Lors du forum provincial de paix organisé à Beni, les autorités et la société civile ont souligné que la lutte contre les ADF ne peut réussir sans l’implication active de la population. Après trois jours de discussions, les résolutions prises ont mis l’accent sur la collaboration entre civils et forces loyalistes, la dénonciation des suspects, la lutte contre la désinformation et la gestion responsable des réseaux sociaux. Une mobilisation citoyenne forte est essentielle pour renforcer la paix durablement dans le Nord-Kivu
Le forum provincial de paix du Nord-Kivu, clôturé le mercredi 25février à Beni, a mis en lumière un point crucial : la lutte contre les ADF ne peut réussir sans l’implication active de la population locale.

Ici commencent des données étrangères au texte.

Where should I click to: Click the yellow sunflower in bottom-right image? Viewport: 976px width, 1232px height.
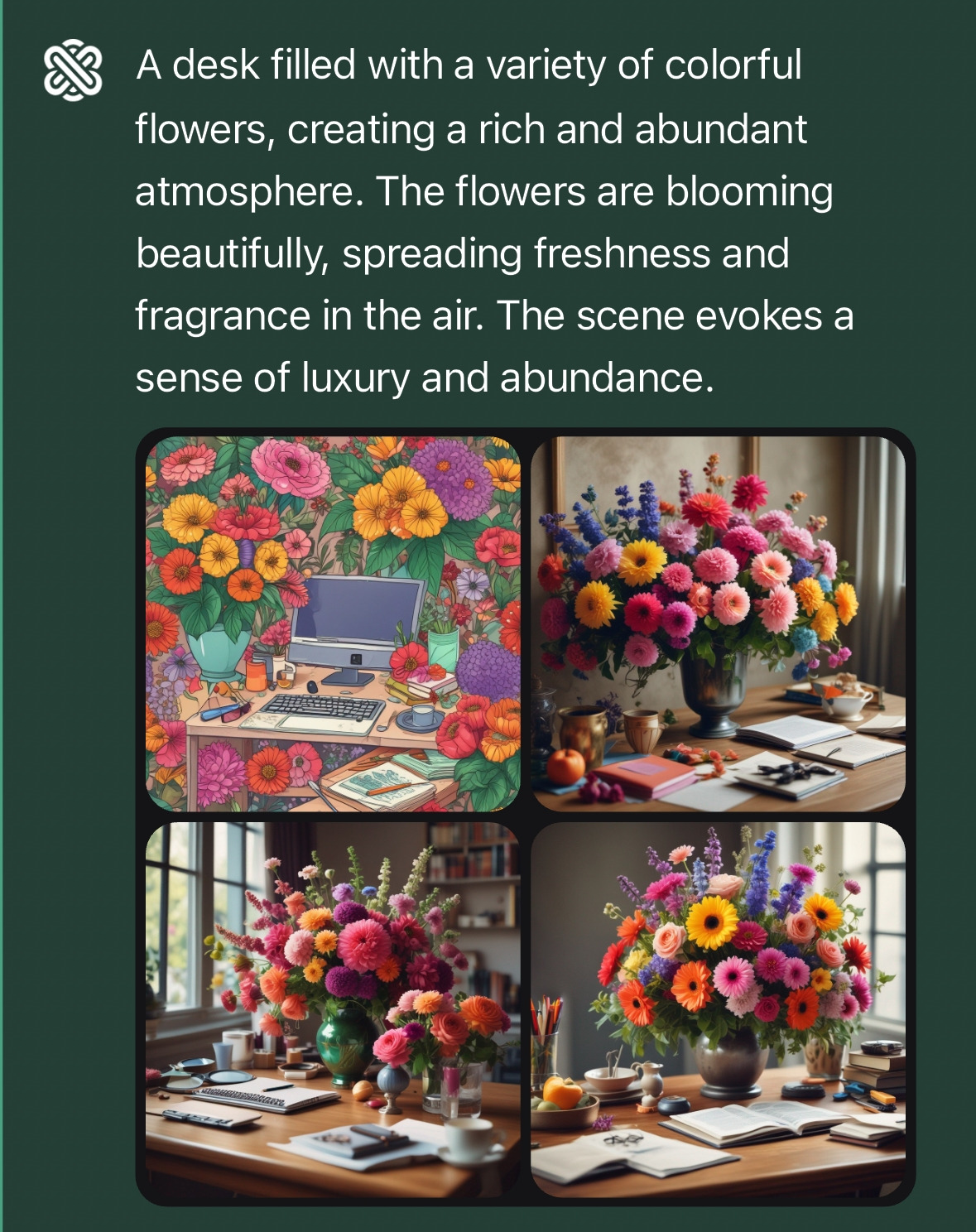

Pendant trois jours de débats, autorités, société civile et partenaires sécuritaires ont souligné que si l’action militaire reste indispensable, la mobilisation citoyenne est primordiale pour éradiquer définitivement ce groupe terroriste.
Le communiqué final décrit les ADF comme un mouvement terroriste transnational lié à l’État islamique, qui se sert de la désinformation et de l’infiltration pour frapper les civils. Si les efforts des FARDC, soutenus par la MONUSCO et l’UPDF, ont été salués, les participants ont insisté sur un fait essentiel : la majorité de la solution repose sur l’engagement des communautés locales. Selon eux, seulement 30 % de la lutte contre les ADF dépend de l’action militaire, tandis que 70 % relève de l’implication citoyenne.
Dans les résolutions adoptées, la collaboration étroite entre civils et forces loyalistes apparaît comme une priorité. Il s’agit notamment de dénoncer les suspects, de lutter contre la propagation de la désinformation et de sensibiliser la population à un usage responsable des réseaux sociaux. Les participants ont aussi évoqué la nécessité d’une participation active des habitants dans la reconstruction du Nord-Kivu, avec un plan de relance économique et la réhabilitation des infrastructures scolaires et sanitaires détruites.
Un autre point majeur de cette rencontre a été la mise en avant de la création d’un centre de rééducation pour les ex-otages, qui aurait également un rôle à jouer dans le processus de pacification et de réintégration des communautés touchées par les violences des ADF.
En conclusion, le forum a clairement établi que seule une synergie entre l’armée, les autorités et la population permettra de briser le cycle de violences des ADF et de restaurer durablement la paix dans la région. L’engagement des citoyens, loin d’être secondaire, se révèle être la clé de voûte de la paix et de la stabilité.